START Data to examine

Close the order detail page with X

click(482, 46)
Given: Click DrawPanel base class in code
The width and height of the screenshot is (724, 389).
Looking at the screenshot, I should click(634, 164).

END Data to examine

### Work request
From the first line to the last, return the data exactly.

### Result below
Close the order detail page with X

click(482, 46)
Given: Click DrawPanel base class in code
The width and height of the screenshot is (724, 389).
Looking at the screenshot, I should click(634, 164).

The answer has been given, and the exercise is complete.